### What you will do
Select every line of the records that contains the string "step", treating uppercase and lowercase letters as distinct.

### Entries
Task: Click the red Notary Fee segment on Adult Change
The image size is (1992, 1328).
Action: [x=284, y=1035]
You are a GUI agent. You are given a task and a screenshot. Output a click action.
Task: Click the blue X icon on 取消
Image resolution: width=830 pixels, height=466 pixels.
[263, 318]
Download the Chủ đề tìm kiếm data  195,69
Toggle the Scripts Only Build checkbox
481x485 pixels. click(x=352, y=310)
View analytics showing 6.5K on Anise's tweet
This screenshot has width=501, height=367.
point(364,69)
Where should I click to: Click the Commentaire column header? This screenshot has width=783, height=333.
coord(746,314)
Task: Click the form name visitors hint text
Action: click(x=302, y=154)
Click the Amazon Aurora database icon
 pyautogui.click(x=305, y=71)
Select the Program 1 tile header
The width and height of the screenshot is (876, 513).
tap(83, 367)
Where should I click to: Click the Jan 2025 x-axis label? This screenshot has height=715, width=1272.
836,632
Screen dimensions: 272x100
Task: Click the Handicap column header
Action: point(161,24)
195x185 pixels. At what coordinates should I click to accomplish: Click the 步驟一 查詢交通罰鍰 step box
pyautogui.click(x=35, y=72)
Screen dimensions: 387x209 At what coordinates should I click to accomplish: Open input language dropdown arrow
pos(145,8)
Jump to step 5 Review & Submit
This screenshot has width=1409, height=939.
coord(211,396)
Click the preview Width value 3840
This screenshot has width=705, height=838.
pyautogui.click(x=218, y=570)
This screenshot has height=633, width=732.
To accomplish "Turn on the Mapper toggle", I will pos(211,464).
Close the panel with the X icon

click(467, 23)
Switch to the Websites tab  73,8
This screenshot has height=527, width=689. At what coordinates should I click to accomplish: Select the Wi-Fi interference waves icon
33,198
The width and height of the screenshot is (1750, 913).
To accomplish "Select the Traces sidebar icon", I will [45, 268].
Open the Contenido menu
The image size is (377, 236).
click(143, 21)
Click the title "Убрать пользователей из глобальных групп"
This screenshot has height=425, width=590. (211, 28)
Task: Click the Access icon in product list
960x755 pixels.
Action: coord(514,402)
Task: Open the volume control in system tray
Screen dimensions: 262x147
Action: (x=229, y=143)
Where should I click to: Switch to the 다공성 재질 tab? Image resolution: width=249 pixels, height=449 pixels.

### Task result
195x185 pixels. At what coordinates should I click to accomplish: Click the 步驟一 查詢交通罰鍰 step box
Jump to step 5 Review & Submit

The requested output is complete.